東大教授の著者が、栄光学園という中高一貫校で行った講義をまとめたもので対話調。表紙の絵ははイマイチ。題名の「戦争」は、太平洋戦争だけでなく、日清・日露戦争第一次世界大戦日中戦争も含んでいる。19c末~20c半ばの東アジアおよび世界の趨勢を知るための教科書たりうる。こんな講義が受けたかった!
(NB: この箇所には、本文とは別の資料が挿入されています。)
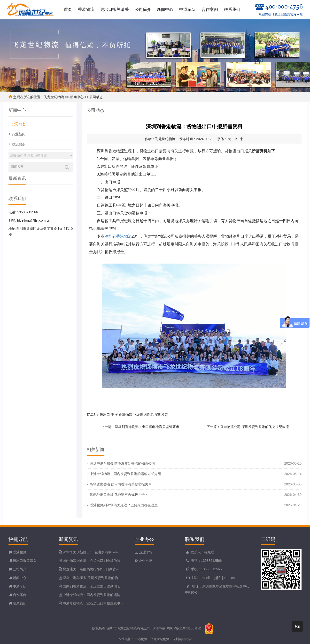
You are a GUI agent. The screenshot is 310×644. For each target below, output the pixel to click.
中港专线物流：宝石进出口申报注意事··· (93, 603)
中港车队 (187, 10)
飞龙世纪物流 (54, 97)
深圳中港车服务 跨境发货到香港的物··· (92, 578)
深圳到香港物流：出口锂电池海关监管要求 (147, 427)
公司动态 (96, 97)
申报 (114, 414)
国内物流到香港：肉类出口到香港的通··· (93, 560)
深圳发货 (161, 414)
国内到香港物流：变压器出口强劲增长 (91, 586)
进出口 (105, 414)
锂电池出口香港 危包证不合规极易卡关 (119, 494)
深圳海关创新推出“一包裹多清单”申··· (91, 552)
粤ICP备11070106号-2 (184, 628)
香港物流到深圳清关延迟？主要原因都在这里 (124, 505)
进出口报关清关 (114, 10)
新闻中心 (165, 10)
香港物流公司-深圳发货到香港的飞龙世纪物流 (255, 427)
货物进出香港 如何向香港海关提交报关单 (121, 484)
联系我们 (232, 10)
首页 (68, 10)
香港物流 (86, 10)
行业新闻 (19, 134)
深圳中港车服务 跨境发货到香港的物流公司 (122, 463)
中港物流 (141, 639)
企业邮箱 (145, 552)
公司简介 (143, 10)
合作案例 (210, 10)
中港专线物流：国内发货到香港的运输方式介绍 (125, 474)
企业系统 (145, 560)
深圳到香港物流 (118, 236)
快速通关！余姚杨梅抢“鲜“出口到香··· (91, 569)
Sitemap (159, 628)
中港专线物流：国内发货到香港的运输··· (93, 595)
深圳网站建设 (182, 639)
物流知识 (19, 144)
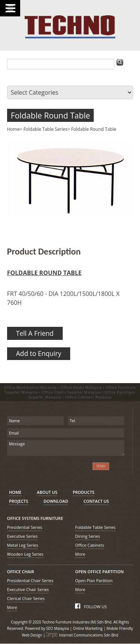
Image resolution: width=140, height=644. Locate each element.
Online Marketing (87, 628)
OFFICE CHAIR (21, 571)
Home (13, 129)
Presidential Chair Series (30, 580)
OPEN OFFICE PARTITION (99, 571)
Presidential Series (25, 527)
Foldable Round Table (50, 115)
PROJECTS (18, 501)
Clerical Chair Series (26, 598)
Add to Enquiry (38, 353)
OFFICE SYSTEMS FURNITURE (35, 518)
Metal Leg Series (22, 545)
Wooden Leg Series (25, 554)
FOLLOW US (91, 606)
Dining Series (87, 536)
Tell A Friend (35, 333)
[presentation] (47, 470)
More (80, 554)
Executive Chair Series (28, 589)
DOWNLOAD (56, 501)
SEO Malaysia (57, 628)
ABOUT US (47, 492)
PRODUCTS (84, 492)
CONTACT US (96, 501)
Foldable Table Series (46, 129)
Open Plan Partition (94, 580)
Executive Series (22, 536)
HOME (15, 492)
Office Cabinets (90, 545)
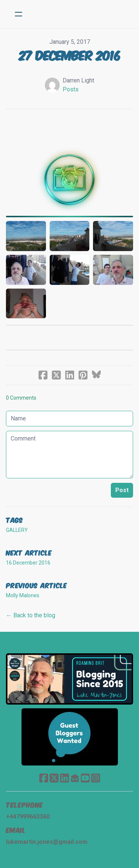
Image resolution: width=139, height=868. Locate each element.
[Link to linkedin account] (64, 778)
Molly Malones (23, 595)
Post (122, 490)
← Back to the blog (30, 615)
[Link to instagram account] (96, 778)
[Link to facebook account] (44, 778)
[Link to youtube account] (85, 778)
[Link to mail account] (75, 778)
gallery (17, 530)
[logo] (79, 14)
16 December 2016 (28, 563)
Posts (70, 89)
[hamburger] (19, 14)
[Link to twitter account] (54, 778)
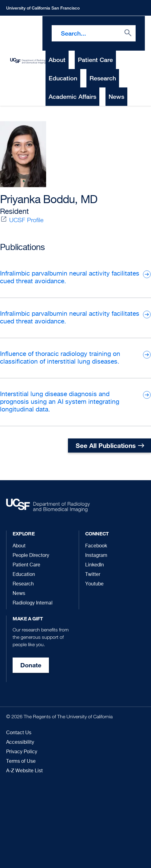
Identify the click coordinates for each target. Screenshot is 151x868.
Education (24, 575)
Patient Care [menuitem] (95, 60)
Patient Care (26, 565)
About (19, 546)
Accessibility (20, 742)
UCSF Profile (26, 220)
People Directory (31, 556)
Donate (31, 665)
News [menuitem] (116, 96)
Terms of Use (21, 762)
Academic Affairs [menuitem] (72, 96)
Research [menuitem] (103, 78)
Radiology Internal (32, 603)
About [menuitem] (57, 60)
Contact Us (19, 733)
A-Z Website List (24, 771)
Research (23, 584)
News (19, 594)
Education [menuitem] (63, 78)
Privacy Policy (22, 752)
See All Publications (105, 445)
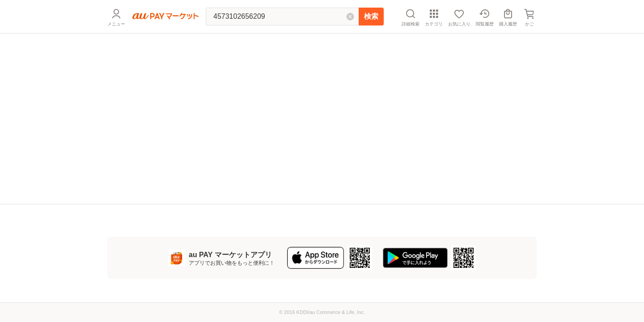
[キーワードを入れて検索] (282, 17)
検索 (371, 16)
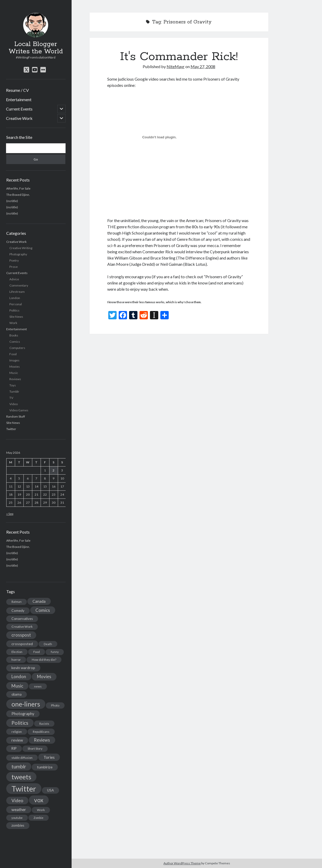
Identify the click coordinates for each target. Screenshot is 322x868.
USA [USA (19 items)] (51, 790)
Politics (14, 310)
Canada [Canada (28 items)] (39, 601)
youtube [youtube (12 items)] (17, 818)
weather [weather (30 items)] (19, 809)
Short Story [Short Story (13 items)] (35, 748)
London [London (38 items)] (19, 677)
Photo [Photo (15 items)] (55, 705)
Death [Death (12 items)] (48, 644)
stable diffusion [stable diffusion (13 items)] (22, 757)
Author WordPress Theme (182, 863)
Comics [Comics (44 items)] (42, 610)
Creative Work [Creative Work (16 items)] (22, 626)
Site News (16, 316)
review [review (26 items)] (17, 740)
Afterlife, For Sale (18, 188)
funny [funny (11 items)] (55, 652)
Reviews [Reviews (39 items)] (42, 740)
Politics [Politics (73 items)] (20, 723)
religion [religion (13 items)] (17, 732)
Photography (18, 254)
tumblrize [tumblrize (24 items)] (45, 767)
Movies (14, 367)
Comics (14, 341)
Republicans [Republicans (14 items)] (41, 732)
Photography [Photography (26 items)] (23, 714)
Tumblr (14, 392)
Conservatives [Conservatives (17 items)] (22, 619)
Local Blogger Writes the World (36, 48)
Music (13, 373)
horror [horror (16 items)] (16, 659)
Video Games (19, 410)
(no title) (12, 201)
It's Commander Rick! (179, 57)
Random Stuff (16, 416)
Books (14, 335)
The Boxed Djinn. (18, 194)
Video (13, 404)
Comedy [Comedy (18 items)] (18, 611)
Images (14, 360)
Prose (13, 267)
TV (11, 398)
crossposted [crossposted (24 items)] (22, 644)
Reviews (15, 379)
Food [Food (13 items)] (36, 652)
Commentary (19, 285)
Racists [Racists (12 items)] (44, 723)
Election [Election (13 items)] (17, 652)
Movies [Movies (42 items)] (44, 677)
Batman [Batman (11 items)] (17, 601)
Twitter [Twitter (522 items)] (24, 788)
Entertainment (19, 99)
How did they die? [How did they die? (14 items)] (44, 659)
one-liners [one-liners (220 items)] (26, 704)
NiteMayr (175, 66)
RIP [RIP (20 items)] (14, 748)
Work (13, 323)
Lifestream (17, 291)
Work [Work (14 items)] (41, 810)
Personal (16, 304)
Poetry (14, 260)
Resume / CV (18, 90)
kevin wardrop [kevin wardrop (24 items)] (23, 668)
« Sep (10, 514)
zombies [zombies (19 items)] (18, 825)
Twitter (11, 429)
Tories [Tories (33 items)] (49, 757)
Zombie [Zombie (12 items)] (38, 818)
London (14, 298)
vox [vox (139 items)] (39, 800)
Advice (14, 279)
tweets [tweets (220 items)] (21, 777)
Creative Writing (21, 248)
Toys (12, 385)
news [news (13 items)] (38, 686)
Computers (17, 348)
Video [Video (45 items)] (17, 801)
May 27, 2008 (203, 66)
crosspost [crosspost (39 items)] (21, 635)
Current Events (19, 109)
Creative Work (19, 118)
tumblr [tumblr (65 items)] (19, 767)
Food (13, 354)
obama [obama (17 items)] (17, 694)
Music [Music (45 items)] (17, 686)
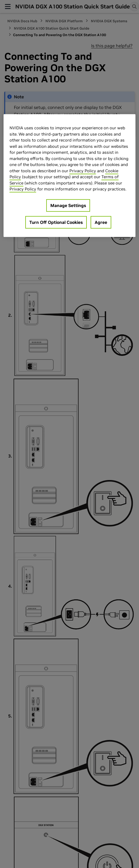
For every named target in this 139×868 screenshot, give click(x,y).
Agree (101, 222)
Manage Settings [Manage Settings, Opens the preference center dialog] (68, 205)
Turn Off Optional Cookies (56, 222)
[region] (70, 176)
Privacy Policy (83, 170)
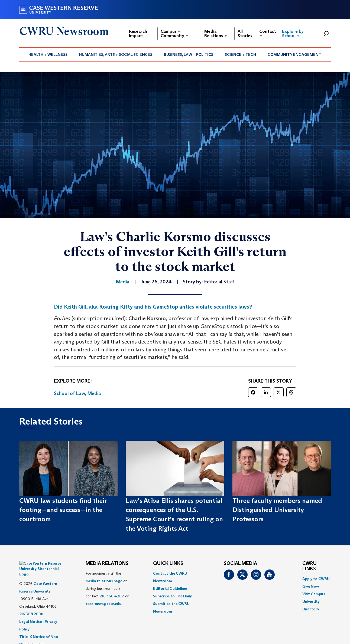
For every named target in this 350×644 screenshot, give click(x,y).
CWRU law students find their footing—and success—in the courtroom (63, 510)
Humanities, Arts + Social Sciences (116, 54)
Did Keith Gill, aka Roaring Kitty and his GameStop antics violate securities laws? (153, 307)
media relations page (104, 581)
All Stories (245, 33)
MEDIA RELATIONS (107, 564)
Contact (268, 33)
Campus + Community (174, 33)
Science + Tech (240, 54)
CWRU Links (309, 566)
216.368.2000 (31, 600)
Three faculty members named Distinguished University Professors (277, 510)
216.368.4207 (112, 596)
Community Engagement (294, 54)
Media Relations (215, 33)
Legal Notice (30, 608)
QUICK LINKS (168, 564)
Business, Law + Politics (189, 54)
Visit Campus (313, 594)
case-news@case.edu (103, 604)
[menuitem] (48, 54)
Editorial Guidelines (170, 588)
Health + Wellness (48, 54)
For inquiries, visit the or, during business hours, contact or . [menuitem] (107, 588)
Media (94, 393)
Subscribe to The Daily (172, 596)
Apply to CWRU (316, 579)
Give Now (310, 586)
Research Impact (138, 33)
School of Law (69, 393)
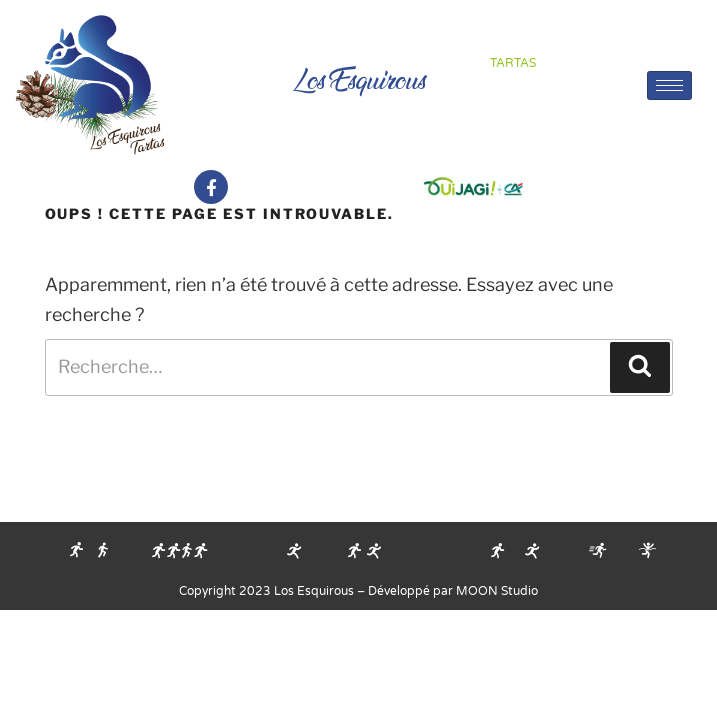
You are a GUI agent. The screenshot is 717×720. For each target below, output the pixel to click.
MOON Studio (497, 591)
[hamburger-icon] (669, 85)
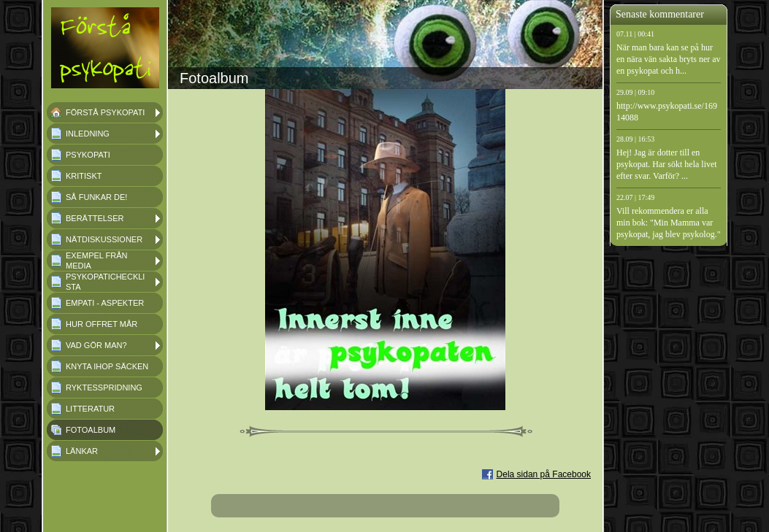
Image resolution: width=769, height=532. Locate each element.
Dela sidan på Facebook (543, 474)
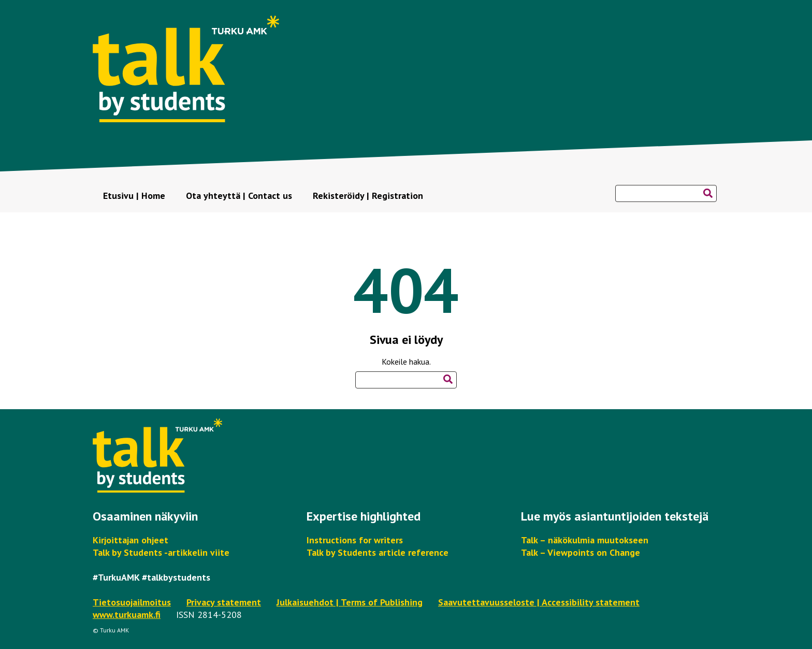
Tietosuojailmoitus (132, 602)
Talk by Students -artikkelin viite (161, 552)
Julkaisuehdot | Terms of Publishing (350, 602)
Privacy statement (224, 602)
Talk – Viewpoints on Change (581, 552)
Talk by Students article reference (378, 552)
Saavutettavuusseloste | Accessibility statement (539, 602)
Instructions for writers (355, 540)
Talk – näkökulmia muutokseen (585, 540)
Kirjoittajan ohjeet (130, 540)
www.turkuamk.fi (126, 614)
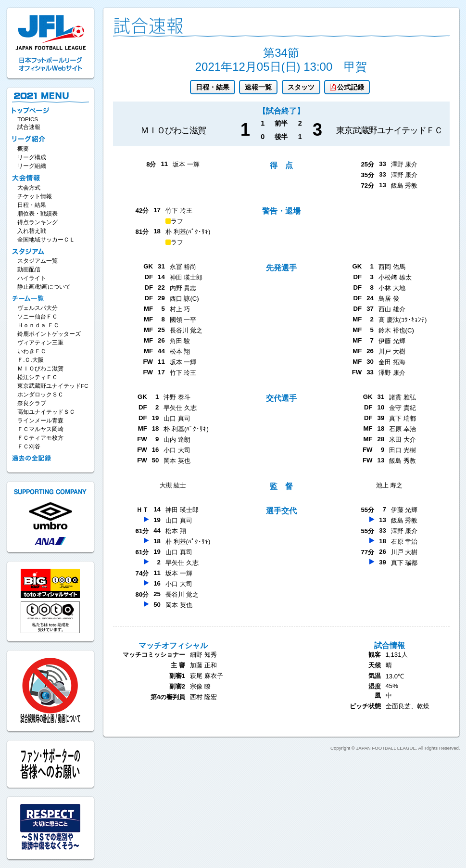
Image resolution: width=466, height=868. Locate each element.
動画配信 (29, 269)
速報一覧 (258, 87)
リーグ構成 (32, 157)
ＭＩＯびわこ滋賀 (40, 369)
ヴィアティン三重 (40, 343)
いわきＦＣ (32, 351)
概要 (23, 149)
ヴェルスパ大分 (38, 308)
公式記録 (347, 87)
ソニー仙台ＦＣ (38, 317)
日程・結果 (213, 87)
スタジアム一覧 (38, 261)
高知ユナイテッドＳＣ (46, 412)
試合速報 (29, 127)
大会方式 (29, 188)
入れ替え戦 (32, 231)
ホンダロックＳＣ (40, 395)
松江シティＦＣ (38, 377)
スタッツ (301, 87)
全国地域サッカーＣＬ (46, 240)
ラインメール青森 (40, 421)
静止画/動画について (44, 287)
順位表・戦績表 (38, 214)
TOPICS (27, 119)
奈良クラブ (32, 403)
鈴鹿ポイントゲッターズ (49, 334)
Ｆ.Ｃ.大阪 (30, 360)
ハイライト (32, 278)
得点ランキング (38, 222)
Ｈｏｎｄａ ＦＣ (38, 325)
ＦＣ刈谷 (29, 447)
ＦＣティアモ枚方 (40, 438)
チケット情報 (35, 196)
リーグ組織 (32, 166)
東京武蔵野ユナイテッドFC (52, 386)
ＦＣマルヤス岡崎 (40, 429)
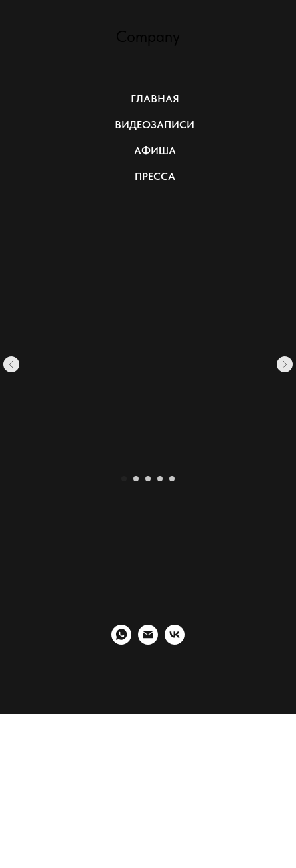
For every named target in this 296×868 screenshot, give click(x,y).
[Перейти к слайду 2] (136, 479)
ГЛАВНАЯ (155, 98)
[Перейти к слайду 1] (124, 479)
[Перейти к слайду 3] (148, 479)
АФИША (155, 150)
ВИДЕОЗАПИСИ (155, 124)
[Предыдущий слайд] (11, 364)
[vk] (175, 641)
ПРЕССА (155, 176)
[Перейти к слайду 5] (172, 479)
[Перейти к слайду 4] (160, 479)
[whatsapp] (121, 641)
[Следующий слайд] (285, 364)
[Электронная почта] (148, 641)
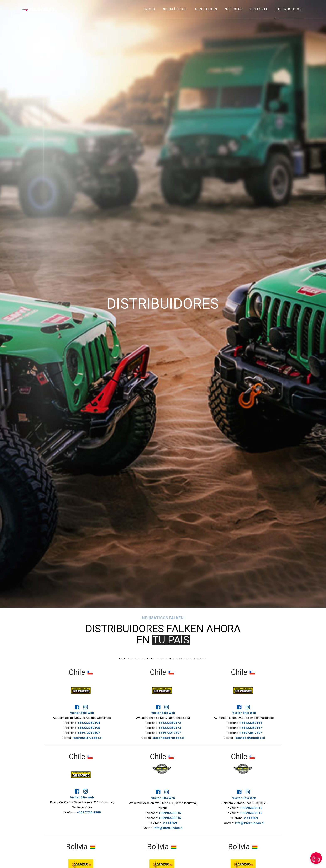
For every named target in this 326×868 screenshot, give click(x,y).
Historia (259, 9)
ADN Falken (206, 9)
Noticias (234, 9)
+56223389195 (89, 727)
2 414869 (170, 823)
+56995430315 (170, 813)
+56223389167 (251, 727)
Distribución (289, 9)
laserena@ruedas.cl (87, 738)
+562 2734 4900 (89, 812)
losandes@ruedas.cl (250, 738)
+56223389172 (170, 723)
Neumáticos (175, 9)
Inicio (150, 9)
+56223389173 (170, 727)
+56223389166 (251, 723)
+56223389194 (89, 723)
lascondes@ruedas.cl (169, 738)
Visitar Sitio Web (82, 713)
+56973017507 (89, 733)
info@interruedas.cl (168, 828)
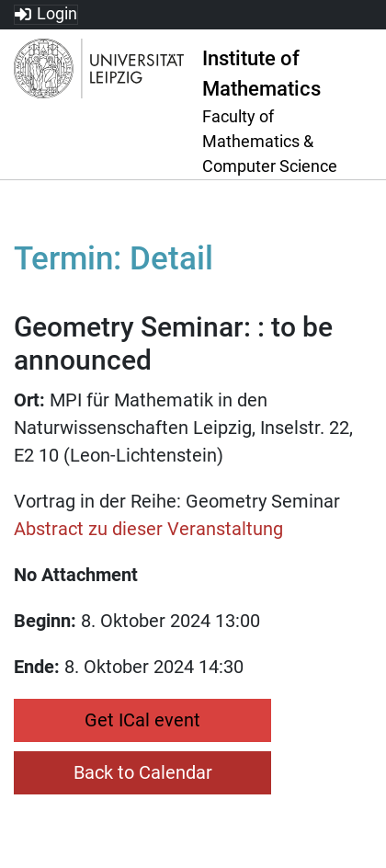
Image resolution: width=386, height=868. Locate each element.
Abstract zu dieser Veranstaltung (148, 529)
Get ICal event (142, 720)
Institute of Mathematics (261, 74)
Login (57, 14)
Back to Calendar (142, 772)
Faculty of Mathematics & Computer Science (269, 141)
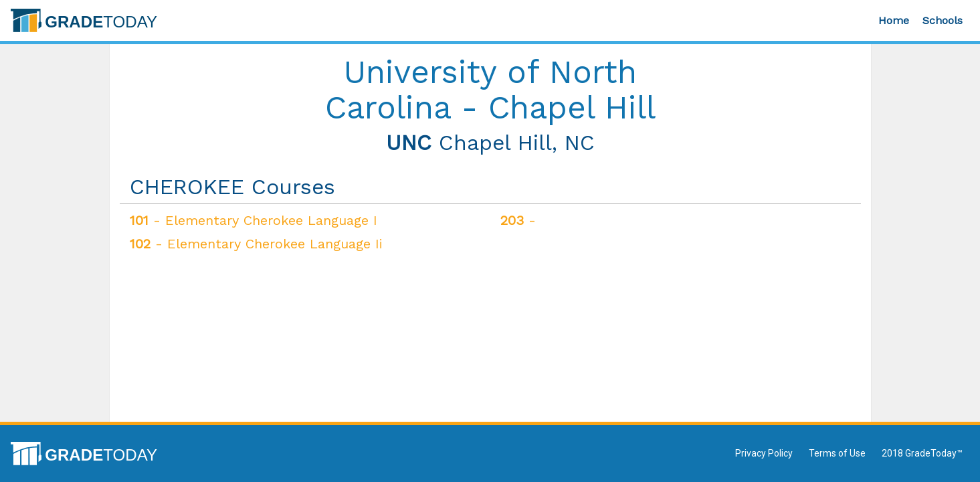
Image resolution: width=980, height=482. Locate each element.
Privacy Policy (764, 453)
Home (894, 20)
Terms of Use (837, 453)
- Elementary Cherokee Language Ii (256, 244)
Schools (943, 20)
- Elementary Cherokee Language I (254, 220)
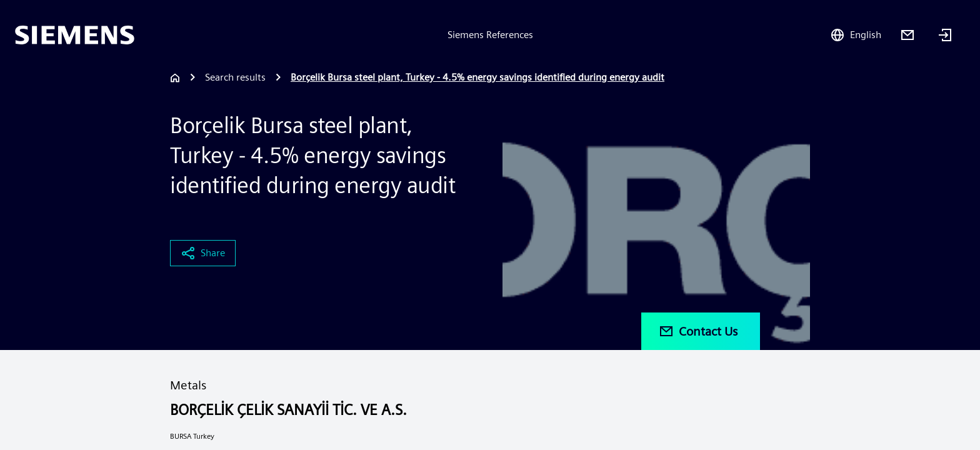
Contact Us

与えられた情報のなかで、必死に、過去の事例を広い範囲で思いだし、もっとも適切な事例を探しだし、歴史を選択して用いることができるようにしたいと切に思うのです。歴史を学ぶこと、考えてゆくことは、私たちがこれからどのように生きて、なにを選択してゆくのか、その最も大きな力となるのではないでしょうか
―――本書は歴史学の意義について大きなヒントを与えてくれた。
外交や経済、国内外の社会情勢などに関する、豊富な資料を交えながらその時代のイメージをくっきりさせていき、その流れを様々な立場から追体験できる。著者は結論を示す前に、読者に質問を投げかけてくる。読者は著者のヒントに従って、答えの方向に少しずつ迫っていく。本書のこの姿勢により、「なるほどね」と、読者は近代日本史への理解をより深めることができる。はず。小ネタ満載で読者を飽きさせない。